- [Check your understanding]
a: Translate this sentence from the forum reply about the Slurm submit filter into Spanish: "We're always on the hunt to fix up some of the logic in the submit filter."
b: Write what follows the final sentence of the forum reply about the Slurm submit filter.

- [Source extract]
——

Re: [slurm-users] [EXT] job_submit.lua - choice of error on failure / job_desc.gpus?

2020-12-04 Thread Sean Crosby
Hi Loris,

This is our submit filter for what you're asking. It checks for both --gres
and --gpus

  ESLURM_INVALID_GRES=2072
  ESLURM_BAD_TASK_COUNT=2025
  if ( job_desc.partition ~= slurm.NO_VAL ) then
if (job_desc.partition ~= nil) then
  if (string.match(job_desc.partition,"gpgpu") or
string.match(job_desc.partition,"gpgputest")) then
--slurm.log_info("slurm_job_submit (lua): detect job for gpgpu
partition")
--Alert on invalid gpu count - eg: gpu:0 , gpu:p100:0
if (job_desc.gres and string.find(job_desc.gres, "gpu")) then
  local numgpu = string.match(job_desc.gres, ":%d+$")
  if(numgpu ~= nil) then
  numgpu = numgpu:gsub(':', '')
  if ( tonumber(numgpu) < 1) then
slurm.log_user("Invalid GPGPU count specified in GRES, must
be greater than 0")
return ESLURM_INVALID_GRES
  end
  end
else
--Alternative use gpus in new version of slurm
  if (job_desc.tres_per_node == nil) then
if (job_desc.tres_per_socket == nil) then
  if (job_desc.tres_per_task == nil) then
 slurm.log_user("You tried submitting to a GPGPU partition,
but you didn't request one with GRES or GPUS")
 return ESLURM_INVALID_GRES
 else
   if (job_desc.num_tasks == slurm.NO_VAL) then
 slurm.user_msg("--gpus-per-task option requires
--tasks specification")
return ESLURM_BAD_TASK_COUNT
   end
 end
  end
end
 end
  end
   end

Let me know if you improve it please? We're always on the hunt to fix up
some of the logic in the submit filter.

——

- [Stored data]
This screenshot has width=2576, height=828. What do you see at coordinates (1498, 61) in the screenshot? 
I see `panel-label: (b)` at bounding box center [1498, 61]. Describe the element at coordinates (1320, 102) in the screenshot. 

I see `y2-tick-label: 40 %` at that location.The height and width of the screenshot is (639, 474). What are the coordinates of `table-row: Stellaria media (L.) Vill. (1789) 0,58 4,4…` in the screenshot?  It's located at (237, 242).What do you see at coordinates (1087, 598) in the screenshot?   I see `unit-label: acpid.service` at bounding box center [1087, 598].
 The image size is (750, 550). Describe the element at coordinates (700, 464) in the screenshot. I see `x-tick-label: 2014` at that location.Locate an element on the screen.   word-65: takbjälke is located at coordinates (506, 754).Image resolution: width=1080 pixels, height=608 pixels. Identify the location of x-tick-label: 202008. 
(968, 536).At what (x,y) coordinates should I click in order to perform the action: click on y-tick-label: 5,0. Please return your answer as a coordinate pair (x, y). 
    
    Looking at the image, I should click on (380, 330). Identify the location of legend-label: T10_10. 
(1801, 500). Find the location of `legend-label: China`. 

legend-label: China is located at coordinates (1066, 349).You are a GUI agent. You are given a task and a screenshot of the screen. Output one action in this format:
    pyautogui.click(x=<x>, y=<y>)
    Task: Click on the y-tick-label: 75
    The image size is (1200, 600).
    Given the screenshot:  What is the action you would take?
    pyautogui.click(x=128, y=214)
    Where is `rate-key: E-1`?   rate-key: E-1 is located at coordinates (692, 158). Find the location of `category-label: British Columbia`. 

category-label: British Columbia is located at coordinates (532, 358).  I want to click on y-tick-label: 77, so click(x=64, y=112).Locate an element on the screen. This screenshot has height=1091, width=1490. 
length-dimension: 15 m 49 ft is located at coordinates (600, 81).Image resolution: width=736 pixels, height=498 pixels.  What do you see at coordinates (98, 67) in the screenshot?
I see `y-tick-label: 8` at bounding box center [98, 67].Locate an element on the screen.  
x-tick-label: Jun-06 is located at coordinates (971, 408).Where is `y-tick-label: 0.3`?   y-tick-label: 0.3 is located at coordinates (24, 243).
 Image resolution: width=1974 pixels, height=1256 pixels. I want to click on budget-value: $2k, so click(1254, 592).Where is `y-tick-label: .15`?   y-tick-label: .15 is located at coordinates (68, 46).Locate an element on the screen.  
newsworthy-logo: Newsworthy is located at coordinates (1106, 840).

——

- [Expected responses]
a: Siempre estamos buscando arreglar parte de la lógica del filtro de envío.

b:
Cheers,
Sean

--
Sean Crosby | Senior DevOpsHPC Engineer and HPC Team Lead
Research Computing Services | Business Services
The University of Melbourne, Victoria 3010 Australia



On Fri, 4 Dec 2020 at 23:58, Loris Bennett 
wrote:

> UoM notice: External email. Be cautious of links, attachments, or
> impersonation attempts
>
> Hi,
>
> I want to reject jobs that don't specify any GPUs when accessing our GPU
> partition and have the following in job_submit.lua:
>
>   if (job_desc.partition == "gpu" and job_desc.gres == nil ) then
>  slurm.log_user(string.format("Please request GPU resources in the
> partition 'gpu', " ..
>  "e.g. '#SBATCH --gres=gpu:1' " ..
>  "Please see 'man sbatch' for more
> details)"))
>  slurm.log_info(string.format("check_parameters: user '%s' did not
> request GPUs in partition 'gpu'",
>   username))
>  return slurm.ERROR
>   end
>
> If GRES is not given for the GPU partition, this produces
>
>   sbatch: error: Please request GPU resources in the partition 'gpu', e.g.
> '#SBATCH --gres=gpu:1' Please see 'man sbatch' for more details)
>   sbatch: error: Batch job submission failed: Unspecified error
>
> My questions are:
>
> 1. Is there a better error to return?  The 'slurm.ERROR' produces the
>generic second error line above (slurm_errno.h just seems to have
>ESLURM_MISSING_TIME_LIMIT and ESLURM_INVALID_KNL as errors a plugin
>might raise).  This is misleading, since the error is in fact known
>and specific.
> 2. I am right in thinking that 'job_desc' does not, as of 20.02.06, have
>a 'gpus' field corresponding to the sbatch/srun option '--gpus'?
>
> Cheers,
>
> Loris
>
> --
> Dr. Loris Bennett (Hr./Mr.)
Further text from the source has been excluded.